Segunda-feira, 16/03/26

Projeto Defensoria nas Escolas inicia 2026 em Planaltina com foco em centros especiais

Projeto Defensoria nas Escolas inicia 2026 em Planaltina com foco em centros especiais
Projeto Defensoria nas Escolas inicia 2026 em Planaltina com foco – Reprodução

A primeira edição de 2026 do projeto Defensoria nas Escolas, uma parceria entre a Defensoria Pública do Distrito Federal (DPDF) e a Secretaria de Educação (SEEDF), será realizada em Planaltina, com atendimento exclusivo em centros de ensino especial. A iniciativa, que chega à sua 14ª edição, prevê atendimentos itinerantes mensais em oito coordenações regionais de ensino ao longo do ano, reforçando o compromisso com a promoção do acesso à justiça no ambiente escolar.

Os atendimentos em Planaltina ocorrerão na terça-feira (17), das 9h às 16h, no Centro de Ensino Especial 01, localizado no Setor Administrativo, Lote I. Na quinta-feira (19) e na sexta-feira (20), a ação será no CED Dona América, na Qd. 4, 10K, Conjunto C, AE — Setor Habitacional Arapoanga.

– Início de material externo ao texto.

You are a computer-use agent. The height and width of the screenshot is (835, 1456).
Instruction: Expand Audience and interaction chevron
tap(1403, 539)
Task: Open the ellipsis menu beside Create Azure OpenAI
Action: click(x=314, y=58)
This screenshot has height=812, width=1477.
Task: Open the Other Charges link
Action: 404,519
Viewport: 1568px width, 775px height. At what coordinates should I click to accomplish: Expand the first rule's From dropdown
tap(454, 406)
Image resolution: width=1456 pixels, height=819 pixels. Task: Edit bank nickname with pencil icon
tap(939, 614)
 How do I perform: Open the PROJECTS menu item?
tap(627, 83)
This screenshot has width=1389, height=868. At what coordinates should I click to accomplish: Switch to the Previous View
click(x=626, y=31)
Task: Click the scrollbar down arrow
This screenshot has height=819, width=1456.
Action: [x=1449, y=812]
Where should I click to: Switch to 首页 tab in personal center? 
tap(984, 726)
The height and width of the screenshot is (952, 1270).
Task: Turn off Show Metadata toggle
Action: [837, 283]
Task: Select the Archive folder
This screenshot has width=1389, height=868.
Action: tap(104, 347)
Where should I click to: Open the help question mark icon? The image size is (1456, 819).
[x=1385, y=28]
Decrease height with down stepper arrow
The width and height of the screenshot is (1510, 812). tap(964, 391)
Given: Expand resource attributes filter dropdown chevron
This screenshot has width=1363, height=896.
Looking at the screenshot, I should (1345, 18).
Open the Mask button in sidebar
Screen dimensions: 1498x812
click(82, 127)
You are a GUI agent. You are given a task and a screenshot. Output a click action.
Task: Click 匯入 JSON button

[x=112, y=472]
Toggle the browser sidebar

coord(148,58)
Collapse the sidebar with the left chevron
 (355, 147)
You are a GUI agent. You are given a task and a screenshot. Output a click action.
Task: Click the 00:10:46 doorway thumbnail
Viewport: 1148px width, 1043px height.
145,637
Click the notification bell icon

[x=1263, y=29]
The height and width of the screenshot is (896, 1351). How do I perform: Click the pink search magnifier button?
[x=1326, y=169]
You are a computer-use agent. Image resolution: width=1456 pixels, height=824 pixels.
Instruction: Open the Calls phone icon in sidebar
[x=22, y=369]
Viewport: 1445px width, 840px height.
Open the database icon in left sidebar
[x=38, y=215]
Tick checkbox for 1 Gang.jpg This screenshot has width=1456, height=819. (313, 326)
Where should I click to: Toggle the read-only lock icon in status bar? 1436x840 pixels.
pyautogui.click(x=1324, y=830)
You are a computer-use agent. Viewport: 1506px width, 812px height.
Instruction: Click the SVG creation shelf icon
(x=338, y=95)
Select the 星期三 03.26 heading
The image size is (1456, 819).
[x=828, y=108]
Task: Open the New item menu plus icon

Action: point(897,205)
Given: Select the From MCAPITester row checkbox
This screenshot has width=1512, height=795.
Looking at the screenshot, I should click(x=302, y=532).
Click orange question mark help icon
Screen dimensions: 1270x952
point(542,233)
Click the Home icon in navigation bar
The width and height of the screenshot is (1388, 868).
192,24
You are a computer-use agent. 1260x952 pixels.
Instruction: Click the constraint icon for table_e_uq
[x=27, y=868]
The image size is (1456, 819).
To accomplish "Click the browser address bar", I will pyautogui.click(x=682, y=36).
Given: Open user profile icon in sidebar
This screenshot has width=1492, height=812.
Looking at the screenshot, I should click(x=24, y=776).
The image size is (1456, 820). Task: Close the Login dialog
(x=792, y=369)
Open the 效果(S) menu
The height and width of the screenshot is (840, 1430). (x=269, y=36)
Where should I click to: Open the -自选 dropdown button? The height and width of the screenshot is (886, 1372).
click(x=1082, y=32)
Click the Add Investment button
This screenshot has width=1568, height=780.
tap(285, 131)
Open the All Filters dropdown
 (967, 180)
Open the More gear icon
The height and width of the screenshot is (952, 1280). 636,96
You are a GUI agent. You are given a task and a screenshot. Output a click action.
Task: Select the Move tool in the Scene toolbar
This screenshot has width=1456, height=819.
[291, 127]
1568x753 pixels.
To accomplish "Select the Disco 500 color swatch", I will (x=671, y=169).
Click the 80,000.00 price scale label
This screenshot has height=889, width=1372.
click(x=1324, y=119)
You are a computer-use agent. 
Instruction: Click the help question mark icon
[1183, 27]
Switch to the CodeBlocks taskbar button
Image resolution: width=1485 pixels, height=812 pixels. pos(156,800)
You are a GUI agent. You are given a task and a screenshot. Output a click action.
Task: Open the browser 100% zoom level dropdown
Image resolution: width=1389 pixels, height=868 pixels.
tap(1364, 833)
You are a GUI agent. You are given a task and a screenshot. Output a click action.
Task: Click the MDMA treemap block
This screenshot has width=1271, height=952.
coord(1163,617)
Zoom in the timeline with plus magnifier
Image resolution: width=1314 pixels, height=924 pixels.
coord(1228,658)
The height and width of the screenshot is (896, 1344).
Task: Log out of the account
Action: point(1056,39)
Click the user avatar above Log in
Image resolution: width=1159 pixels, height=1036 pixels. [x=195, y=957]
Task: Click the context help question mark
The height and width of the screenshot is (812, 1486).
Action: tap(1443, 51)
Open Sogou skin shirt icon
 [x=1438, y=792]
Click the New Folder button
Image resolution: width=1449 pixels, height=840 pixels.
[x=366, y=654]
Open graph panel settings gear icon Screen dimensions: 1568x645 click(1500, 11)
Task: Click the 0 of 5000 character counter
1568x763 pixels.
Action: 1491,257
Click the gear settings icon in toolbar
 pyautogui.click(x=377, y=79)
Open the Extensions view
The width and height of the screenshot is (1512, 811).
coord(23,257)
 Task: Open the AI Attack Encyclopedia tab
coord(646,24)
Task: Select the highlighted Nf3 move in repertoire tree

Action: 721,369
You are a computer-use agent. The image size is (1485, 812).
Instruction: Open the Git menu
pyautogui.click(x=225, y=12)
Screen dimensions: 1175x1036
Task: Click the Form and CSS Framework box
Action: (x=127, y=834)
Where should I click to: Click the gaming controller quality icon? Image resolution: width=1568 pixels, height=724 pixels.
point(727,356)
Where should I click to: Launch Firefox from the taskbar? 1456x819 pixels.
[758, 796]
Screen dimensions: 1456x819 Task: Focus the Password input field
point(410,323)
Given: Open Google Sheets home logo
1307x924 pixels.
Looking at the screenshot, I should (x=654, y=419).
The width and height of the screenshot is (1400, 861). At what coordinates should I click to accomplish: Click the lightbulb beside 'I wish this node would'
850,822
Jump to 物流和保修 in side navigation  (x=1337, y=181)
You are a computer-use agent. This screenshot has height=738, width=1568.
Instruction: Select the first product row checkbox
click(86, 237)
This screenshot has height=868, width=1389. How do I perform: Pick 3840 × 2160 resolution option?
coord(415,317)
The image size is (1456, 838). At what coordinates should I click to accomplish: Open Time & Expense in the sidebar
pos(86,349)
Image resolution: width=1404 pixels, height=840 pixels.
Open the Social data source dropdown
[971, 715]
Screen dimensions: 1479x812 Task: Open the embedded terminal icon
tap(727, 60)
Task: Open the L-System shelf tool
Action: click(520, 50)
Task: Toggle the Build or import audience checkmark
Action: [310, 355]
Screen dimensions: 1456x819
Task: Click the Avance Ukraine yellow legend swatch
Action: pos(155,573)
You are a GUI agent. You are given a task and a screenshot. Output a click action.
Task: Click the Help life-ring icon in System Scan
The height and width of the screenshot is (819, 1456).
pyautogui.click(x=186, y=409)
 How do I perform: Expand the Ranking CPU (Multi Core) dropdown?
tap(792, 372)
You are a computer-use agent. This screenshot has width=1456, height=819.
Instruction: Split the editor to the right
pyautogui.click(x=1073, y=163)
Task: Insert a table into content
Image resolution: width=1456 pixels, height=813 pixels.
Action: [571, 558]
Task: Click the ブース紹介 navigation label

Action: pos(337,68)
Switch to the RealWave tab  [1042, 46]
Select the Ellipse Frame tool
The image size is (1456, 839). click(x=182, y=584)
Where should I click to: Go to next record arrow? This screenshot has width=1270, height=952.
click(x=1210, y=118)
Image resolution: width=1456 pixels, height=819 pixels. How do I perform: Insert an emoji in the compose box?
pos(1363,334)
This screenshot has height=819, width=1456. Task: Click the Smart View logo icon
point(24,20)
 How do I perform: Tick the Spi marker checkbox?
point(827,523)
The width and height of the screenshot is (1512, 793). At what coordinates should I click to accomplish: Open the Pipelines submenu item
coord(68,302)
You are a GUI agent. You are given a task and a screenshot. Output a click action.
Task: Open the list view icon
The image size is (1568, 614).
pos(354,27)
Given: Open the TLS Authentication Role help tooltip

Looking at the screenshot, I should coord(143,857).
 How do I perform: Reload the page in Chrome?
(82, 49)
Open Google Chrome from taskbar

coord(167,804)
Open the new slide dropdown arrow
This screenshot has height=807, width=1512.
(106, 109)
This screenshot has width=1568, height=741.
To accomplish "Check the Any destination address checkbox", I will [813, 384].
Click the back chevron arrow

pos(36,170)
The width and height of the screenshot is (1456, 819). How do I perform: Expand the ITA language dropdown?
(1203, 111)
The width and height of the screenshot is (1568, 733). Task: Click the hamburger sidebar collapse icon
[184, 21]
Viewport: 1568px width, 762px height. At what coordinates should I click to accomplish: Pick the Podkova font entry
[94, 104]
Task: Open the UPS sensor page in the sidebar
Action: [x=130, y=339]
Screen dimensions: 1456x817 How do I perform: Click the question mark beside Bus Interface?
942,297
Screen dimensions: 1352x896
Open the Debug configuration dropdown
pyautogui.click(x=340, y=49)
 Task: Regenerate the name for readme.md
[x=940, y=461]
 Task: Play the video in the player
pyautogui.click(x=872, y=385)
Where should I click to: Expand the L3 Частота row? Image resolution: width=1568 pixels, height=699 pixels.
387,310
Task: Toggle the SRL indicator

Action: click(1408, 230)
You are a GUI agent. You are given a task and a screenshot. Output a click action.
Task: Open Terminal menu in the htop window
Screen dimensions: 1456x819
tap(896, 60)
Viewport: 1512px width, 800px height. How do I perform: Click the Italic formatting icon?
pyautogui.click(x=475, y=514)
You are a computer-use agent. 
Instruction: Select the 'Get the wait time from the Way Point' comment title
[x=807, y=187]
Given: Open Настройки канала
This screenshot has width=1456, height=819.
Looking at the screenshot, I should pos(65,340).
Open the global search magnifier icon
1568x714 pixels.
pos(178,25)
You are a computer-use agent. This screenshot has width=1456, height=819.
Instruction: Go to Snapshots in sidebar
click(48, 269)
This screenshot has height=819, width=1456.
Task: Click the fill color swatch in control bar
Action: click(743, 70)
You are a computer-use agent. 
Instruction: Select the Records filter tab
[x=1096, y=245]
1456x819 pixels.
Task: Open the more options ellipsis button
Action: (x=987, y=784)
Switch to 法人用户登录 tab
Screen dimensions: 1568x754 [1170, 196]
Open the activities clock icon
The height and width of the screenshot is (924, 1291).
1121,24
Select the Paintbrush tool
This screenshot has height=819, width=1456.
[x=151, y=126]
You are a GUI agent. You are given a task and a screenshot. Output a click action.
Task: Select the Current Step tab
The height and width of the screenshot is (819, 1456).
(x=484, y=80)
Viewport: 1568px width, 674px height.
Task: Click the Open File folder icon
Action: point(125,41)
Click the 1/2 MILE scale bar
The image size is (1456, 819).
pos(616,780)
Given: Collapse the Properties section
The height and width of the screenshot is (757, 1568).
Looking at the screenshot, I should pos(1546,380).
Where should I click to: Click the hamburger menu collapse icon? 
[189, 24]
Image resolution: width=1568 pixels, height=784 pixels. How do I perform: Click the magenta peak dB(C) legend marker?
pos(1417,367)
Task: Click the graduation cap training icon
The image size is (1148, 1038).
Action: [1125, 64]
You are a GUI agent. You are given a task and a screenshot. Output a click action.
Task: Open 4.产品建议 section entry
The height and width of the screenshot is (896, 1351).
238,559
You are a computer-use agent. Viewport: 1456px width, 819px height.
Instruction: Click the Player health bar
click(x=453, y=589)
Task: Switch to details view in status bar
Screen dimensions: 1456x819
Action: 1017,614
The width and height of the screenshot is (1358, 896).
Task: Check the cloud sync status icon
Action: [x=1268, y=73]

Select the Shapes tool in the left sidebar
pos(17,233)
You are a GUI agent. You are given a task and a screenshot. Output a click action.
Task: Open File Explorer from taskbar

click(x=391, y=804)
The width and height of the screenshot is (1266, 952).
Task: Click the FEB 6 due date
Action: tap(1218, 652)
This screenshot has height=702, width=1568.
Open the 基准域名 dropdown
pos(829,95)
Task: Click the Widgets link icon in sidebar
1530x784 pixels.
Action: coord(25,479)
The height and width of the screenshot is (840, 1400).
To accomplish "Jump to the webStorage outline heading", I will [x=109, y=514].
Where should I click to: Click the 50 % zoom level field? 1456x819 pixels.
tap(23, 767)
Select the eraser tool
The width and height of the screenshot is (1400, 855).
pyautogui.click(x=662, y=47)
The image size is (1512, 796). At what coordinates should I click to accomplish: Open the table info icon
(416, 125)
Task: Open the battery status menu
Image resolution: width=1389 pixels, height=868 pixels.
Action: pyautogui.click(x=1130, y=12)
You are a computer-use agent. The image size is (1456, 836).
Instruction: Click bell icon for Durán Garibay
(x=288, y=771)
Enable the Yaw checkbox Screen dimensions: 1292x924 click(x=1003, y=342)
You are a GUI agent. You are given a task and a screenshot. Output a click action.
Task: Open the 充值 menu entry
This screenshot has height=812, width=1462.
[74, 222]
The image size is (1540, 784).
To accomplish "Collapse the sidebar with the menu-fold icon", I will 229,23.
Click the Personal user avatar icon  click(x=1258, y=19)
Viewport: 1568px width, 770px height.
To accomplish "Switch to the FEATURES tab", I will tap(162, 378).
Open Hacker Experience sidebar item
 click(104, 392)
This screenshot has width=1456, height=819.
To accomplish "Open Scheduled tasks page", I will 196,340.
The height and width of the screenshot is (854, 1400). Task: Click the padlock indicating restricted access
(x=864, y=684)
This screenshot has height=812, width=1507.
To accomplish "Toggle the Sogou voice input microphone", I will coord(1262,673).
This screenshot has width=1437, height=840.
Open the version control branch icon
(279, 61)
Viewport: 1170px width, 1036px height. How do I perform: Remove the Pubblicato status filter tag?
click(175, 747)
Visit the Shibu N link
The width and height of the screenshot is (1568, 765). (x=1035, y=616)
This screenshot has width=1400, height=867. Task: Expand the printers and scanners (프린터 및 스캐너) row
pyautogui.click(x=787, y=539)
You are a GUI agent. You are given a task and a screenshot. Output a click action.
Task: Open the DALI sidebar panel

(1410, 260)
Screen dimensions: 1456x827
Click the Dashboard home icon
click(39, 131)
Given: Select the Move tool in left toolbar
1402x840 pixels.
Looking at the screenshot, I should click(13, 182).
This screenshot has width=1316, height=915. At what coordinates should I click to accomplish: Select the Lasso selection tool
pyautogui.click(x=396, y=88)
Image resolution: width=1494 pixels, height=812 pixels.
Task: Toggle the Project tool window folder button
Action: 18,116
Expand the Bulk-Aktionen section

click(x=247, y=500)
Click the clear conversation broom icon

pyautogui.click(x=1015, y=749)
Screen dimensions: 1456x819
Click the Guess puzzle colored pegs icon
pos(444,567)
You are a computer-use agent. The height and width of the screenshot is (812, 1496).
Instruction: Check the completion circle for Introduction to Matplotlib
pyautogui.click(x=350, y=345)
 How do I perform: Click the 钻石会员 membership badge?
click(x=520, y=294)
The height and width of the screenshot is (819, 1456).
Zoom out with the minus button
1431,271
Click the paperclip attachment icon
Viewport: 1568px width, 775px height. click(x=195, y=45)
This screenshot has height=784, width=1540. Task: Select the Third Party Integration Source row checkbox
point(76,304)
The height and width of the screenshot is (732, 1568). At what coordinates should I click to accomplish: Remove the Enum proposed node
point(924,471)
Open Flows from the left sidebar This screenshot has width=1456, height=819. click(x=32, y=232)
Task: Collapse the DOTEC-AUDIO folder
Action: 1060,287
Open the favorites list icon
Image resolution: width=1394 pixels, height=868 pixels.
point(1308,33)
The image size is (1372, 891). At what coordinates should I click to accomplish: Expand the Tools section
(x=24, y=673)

O cronograma prossegue com edições em Sobradinho em abril, Samambaia e Recanto das Emas em maio, Ceilândia e Brazlândia em junho, Taguatinga em agosto, Núcleo Bandeirante e Guará em setembro, São Sebastião e Paranoá em outubro, e Gama e Santa Maria em novembro.

Para o defensor público-geral do DF, Celestino Chupel, levar a DPDF para dentro das escolas representa uma mudança estrutural na promoção do acesso à justiça. “Levar a DPDF para dentro das escolas é reconhecer que a educação em direitos é uma ferramenta essencial de transformação social. O programa fortalece vínculos, previne conflitos e garante que os direitos fundamentais sejam assegurados desde cedo”, destacou.

O coordenador do projeto, Rodrigo Duzsinski, enfatizou o papel da escola como espaço estratégico para a promoção de direitos e prevenção de conflitos. “O objetivo da ação é aproximarmos o sistema de Justiça da comunidade escolar por meio da promoção da educação em direitos e da atuação de forma preventiva, evitando que conflitos se agravem e garantindo proteção integral a crianças, adolescentes e suas famílias”, afirmou.

A secretária de Educação do DF, Hélvia Paranaguá, destacou que a presença da Defensoria nas escolas reforça políticas públicas baseadas na escuta e no diálogo. “A presença da Defensoria Pública nas escolas reforça a importância de políticas públicas construídas a partir da escuta, do diálogo e da atuação direta nos territórios. Quando levamos esse trabalho para o ambiente escolar, ampliamos o acesso à informação e contribuímos para que estudantes compreendam melhor seus direitos e responsabilidades”, disse.

Em edições anteriores, o projeto já impactou milhares de pessoas. Durante uma realização em Santa Maria, a dona de casa Mariana Souza utilizou o serviço para realizar o exame de DNA do filho, garantindo o reconhecimento da paternidade. “Nunca imaginei que resolveria algo tão importante dentro da escola. O exame foi rápido e gratuito, e agora ele tem garantido o direito de ter o nome do pai na certidão. Isso é dignidade, é futuro”, contou.

Ao longo de 13 edições, o Defensoria nas Escolas realizou 11.623 atendimentos e identificou mais de 10.145 crianças e adolescentes sem o nome do pai no registro de nascimento. A iniciativa alcançou mais de 12,7 mil estudantes, professores e membros da comunidade escolar, promovendo educação em direitos, escuta qualificada e atendimento jurídico gratuito diretamente nas escolas.

O projeto foi ampliado com o lançamento do Defensoria na Primeira Infância, em dezembro de 2025, que inclui creches da rede pública e conveniada do DF. Essa frente visa oferecer acolhimento e atendimento jurídico imediato para demandas como pensão alimentícia, regularização de guarda e reconhecimento de paternidade.

Além disso, uma parceria inédita com a Defensoria Pública da União (DPU) inova a iniciativa, oferecendo atendimentos itinerantes especializados nos Centros de Ensino Especial. Os serviços cobrem questões estaduais e federais, incluindo direitos das pessoas com deficiência, benefícios assistenciais (BPC/LOAS), questões previdenciárias e regularização de documentação, além de atendimento psicossocial. Os atendimentos ocorrerão às terças-feiras da terceira semana de cada mês nos centros de cada regional de ensino.